Moore, who is now 50 years old, says she first met Abraham when she told a friend she wanted to write a book and was looking for a good story. It's not enough to say that she found one.
She says that someone told her that in the year after Mr. Shakespeare won the lottery, he spent all of the money and had very little left. But she says she started to think something more sinister was going on not long after she met him.
Moore says that Mr. Shakespeare lent money to people he thought were drug dealers in order to protect it from a lawsuit he was in with a former coworker who said Mr. Shakespeare stole the winning lottery ticket from him.
Moore says he gave it to drug dealers because they could borrow and return large amounts of money "under the table."
Moore says that when it came time for the dealers to pay the money back, they decided they'd rather not. Moore says that they started to threaten Mr. Shakespeare's life by telling him that he would be "taken care of" if he tried to go after them for his money.
But the police say something very different.
They say that Moore killed Abraham Shakespeare on April 6, 2009, and that he didn't come back after that. People say that she took advantage of him by becoming his financial adviser and taking control of his assets. They say that she scammed Mr. Shakespeare out of his last million dollars.
Once he had lost most of his money, she killed him and buried him in the backyard.
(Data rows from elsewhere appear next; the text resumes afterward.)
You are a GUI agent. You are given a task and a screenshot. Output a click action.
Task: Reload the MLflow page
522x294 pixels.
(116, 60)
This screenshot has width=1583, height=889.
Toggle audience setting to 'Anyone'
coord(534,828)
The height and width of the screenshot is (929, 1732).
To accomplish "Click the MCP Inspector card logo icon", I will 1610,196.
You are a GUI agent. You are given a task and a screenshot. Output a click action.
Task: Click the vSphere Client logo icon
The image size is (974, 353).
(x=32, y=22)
Not long after Shakespeare went missing, the police started looking into Moore using a sting operation, but it wasn't like the ones you see in movies.
In this case, a police officer went undercover and pretended to be one of Shakespeare's supposed friends. He said he was willing to take the blame while hiding a recording device in a Red Bull can.
Police found Mr. Shakespeare's body in the end, and Moore was found guilty of killing him.
Moore, on the other hand, says that there is a lot of proof that Shakespeare was still alive after April 6, including a paternity test whose results did not come out until May of that year. She says that he got results that he told his ex-partner about personally.
The recordings showed
So, I put pen to paper and wrote her a letter telling her I would love to hear her story. I didn't know it at the time, but that simple letter would lead me to quit my full-time job as a radio host and start my own podcast, One Minute Remaining, which I record in the playroom where my kids play.
When we first talked, Moore said she had been set up to take the blame and was being used as a scapegoat for a much darker story.
She said she was afraid for her life, and audio of two drug dealers saying she would "disappear" if she talked to police about certain people was played for her.
She not only told me about this audio, but she also sent it to me along with more audio and video evidence she had recorded during these events. She said that the recordings were proof that she was not guilty and that Mr. Shakespeare was broke and she was helping him out with money.
When I heard what was on these tapes, I couldn't believe it.
At this point, no one besides Moore has ever been linked to or charged with this crime, and none of the detectives in the case have ever been found to have done anything wrong.
Since I started my podcast, One Minute Remaining, Moore has brought her evidence back to court, including new DNA evidence that shows someone else was at the crime scene. So, she has been given a new hearing to present evidence, which could lead to her case going back to court.